* **Brief**: Transcribe the passage on the Federal Reserve's Section 13(3) emergency lending authority word for word, keeping its wording, punctuation, and paragraph breaks unchanged.

* **Study text**:
BEGIN
After a weekend of congressional negotiations in which the Federal Reserve’s emergency lending authority hung in the balance, the Fed’s Section 13(3) authority appears to remain intact.
Section 13(3) of the Federal Reserve Act gives the Fed the authority to lend to entities other than banks in emergencies. It has been a central component of the Fed’s crisis response during the COVID-19 pandemic, as it was in the Global Financial Crisis of 2007-09 (GFC).
Language limiting this authority became a last-minute sticking point in the negotiation over the latest economic relief and omnibus appropriations legislation. Following recent disputes over some of the more novel Section 13(3) facilities that the Fed created since the pandemic began, some members of Congress raised starkly opposing views on the future scope of these COVID-specific facilities after they expire on December 31. The legislative text last week would have permanently amended the Fed’s 13(3) authority to prevent any facilities similar to the novel facilities it created in response to COVID-19.
END
* **Records provided**:
BEGIN
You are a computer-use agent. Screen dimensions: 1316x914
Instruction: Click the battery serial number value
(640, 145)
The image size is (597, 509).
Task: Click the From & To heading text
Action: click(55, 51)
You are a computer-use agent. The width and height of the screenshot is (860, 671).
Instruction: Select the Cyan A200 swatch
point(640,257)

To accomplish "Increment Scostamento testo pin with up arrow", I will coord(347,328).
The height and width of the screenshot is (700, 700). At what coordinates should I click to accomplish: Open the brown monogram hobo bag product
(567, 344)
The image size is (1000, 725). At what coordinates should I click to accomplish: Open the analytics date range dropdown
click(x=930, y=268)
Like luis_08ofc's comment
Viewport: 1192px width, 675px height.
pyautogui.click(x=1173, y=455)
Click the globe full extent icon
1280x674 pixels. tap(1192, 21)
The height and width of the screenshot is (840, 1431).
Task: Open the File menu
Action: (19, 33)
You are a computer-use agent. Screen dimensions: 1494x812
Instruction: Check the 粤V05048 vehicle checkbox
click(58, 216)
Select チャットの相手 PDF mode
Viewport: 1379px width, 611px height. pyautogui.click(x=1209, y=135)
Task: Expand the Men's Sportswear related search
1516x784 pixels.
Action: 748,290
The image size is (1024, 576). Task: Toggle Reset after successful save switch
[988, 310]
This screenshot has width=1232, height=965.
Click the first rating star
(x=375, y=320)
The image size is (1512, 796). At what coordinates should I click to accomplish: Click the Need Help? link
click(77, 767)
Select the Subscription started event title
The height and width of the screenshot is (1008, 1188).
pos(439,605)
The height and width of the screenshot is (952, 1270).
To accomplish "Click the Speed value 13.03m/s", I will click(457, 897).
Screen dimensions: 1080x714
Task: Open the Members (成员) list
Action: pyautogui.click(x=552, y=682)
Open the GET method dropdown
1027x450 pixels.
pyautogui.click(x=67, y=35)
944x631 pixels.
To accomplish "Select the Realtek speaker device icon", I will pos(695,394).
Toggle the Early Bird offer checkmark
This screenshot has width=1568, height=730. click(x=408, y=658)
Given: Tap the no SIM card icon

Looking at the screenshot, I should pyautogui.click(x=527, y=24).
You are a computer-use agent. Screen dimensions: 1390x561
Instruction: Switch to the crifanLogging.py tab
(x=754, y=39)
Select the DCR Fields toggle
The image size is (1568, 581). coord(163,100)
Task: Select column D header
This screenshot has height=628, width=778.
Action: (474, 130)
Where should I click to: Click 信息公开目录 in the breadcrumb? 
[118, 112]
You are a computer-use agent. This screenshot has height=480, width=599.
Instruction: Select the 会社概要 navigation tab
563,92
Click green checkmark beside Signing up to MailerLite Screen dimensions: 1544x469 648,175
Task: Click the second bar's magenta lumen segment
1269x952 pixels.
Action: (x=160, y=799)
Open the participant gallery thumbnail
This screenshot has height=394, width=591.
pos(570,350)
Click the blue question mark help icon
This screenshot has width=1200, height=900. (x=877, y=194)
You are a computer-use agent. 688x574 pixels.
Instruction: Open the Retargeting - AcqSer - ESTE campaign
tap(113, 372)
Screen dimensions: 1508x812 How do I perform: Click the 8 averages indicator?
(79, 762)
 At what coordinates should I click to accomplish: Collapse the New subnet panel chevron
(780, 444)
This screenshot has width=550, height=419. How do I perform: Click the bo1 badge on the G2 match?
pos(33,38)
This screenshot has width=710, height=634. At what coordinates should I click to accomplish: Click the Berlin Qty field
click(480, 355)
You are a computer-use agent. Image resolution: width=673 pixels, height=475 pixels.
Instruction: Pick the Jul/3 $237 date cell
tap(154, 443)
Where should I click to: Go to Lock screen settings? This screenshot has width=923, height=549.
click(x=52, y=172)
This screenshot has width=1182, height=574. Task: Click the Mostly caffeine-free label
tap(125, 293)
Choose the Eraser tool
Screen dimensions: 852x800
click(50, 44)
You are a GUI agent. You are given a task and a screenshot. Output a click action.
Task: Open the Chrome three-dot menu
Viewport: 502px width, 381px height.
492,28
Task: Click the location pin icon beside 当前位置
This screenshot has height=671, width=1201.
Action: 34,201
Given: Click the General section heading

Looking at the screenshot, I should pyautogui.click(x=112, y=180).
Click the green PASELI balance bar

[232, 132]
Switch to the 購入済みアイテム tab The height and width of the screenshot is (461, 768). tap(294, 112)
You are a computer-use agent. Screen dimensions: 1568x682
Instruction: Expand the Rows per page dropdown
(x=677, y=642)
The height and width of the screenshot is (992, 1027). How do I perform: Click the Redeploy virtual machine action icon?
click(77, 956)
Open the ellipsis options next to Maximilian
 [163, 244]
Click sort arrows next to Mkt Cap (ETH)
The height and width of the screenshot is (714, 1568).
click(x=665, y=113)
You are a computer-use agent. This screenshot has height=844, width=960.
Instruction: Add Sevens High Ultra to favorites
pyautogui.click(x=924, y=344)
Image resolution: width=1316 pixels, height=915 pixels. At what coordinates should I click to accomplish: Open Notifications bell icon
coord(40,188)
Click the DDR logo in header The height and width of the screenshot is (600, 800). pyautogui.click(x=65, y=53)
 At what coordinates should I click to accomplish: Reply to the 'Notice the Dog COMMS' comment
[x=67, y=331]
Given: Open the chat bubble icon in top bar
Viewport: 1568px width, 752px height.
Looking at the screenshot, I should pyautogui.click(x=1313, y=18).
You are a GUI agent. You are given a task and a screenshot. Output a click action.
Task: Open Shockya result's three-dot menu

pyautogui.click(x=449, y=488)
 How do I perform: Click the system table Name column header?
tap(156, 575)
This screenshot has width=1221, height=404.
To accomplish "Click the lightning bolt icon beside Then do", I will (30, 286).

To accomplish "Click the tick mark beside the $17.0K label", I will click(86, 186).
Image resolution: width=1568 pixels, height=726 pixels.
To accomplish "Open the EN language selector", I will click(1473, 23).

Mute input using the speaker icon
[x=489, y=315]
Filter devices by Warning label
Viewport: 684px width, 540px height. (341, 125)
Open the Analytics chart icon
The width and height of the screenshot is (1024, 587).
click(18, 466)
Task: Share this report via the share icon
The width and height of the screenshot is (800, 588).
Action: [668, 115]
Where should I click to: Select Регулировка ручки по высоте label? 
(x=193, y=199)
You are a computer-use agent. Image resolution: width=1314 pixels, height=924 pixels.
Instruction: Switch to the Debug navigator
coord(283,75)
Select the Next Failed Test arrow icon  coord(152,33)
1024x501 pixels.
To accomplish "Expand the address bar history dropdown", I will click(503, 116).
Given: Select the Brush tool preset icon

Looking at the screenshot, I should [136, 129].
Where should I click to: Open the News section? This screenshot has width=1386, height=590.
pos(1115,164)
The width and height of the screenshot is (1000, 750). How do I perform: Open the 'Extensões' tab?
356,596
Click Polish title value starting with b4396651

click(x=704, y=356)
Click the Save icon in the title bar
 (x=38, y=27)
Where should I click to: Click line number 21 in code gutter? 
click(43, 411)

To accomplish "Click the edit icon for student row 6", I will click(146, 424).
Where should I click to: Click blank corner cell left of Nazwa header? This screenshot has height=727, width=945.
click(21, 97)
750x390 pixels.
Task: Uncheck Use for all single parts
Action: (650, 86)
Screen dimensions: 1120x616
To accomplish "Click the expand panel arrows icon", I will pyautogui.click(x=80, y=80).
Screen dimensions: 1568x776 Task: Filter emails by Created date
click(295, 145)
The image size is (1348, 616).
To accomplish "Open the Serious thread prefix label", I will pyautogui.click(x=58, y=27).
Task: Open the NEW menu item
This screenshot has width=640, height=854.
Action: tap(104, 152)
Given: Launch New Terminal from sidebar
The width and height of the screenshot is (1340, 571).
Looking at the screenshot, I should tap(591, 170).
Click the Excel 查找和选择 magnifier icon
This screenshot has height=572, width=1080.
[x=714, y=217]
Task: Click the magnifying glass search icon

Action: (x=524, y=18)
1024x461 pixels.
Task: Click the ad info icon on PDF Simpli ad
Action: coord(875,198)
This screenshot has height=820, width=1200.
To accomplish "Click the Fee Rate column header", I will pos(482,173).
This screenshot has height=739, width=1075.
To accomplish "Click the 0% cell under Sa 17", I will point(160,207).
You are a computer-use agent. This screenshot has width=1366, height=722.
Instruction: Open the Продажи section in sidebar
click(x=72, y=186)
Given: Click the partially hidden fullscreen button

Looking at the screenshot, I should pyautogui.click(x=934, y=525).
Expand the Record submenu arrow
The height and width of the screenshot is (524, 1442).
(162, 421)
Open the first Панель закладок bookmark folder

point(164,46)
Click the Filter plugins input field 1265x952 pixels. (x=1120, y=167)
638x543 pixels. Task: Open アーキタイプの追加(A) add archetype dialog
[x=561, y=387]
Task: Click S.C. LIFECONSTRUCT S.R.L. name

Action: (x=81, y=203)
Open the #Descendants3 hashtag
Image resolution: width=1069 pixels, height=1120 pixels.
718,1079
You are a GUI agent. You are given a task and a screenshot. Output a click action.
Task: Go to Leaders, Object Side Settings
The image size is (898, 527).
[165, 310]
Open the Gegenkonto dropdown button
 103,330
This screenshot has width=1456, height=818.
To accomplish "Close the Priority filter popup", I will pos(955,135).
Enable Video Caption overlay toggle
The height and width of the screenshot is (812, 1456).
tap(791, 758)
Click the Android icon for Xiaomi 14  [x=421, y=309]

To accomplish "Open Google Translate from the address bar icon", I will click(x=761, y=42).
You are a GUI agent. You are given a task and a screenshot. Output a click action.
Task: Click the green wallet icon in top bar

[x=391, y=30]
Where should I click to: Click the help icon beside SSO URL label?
END
* **Response box**:
After a weekend of congressional negotiations in which the Federal Reserve’s emergency lending authority hung in the balance, the Fed’s Section 13(3) authority appears to remain intact.
Section 13(3) of the Federal Reserve Act gives the Fed the authority to lend to entities other than banks in emergencies. It has been a central component of the Fed’s crisis response during the COVID-19 pandemic, as it was in the Global Financial Crisis of 2007-09 (GFC).
Language limiting this authority became a last-minute sticking point in the negotiation over the latest economic relief and omnibus appropriations legislation. Following recent disputes over some of the more novel Section 13(3) facilities that the Fed created since the pandemic began, some members of Congress raised starkly opposing views on the future scope of these COVID-specific facilities after they expire on December 31. The legislative text last week would have permanently amended the Fed’s 13(3) authority to prevent any facilities similar to the novel facilities it created in response to COVID-19.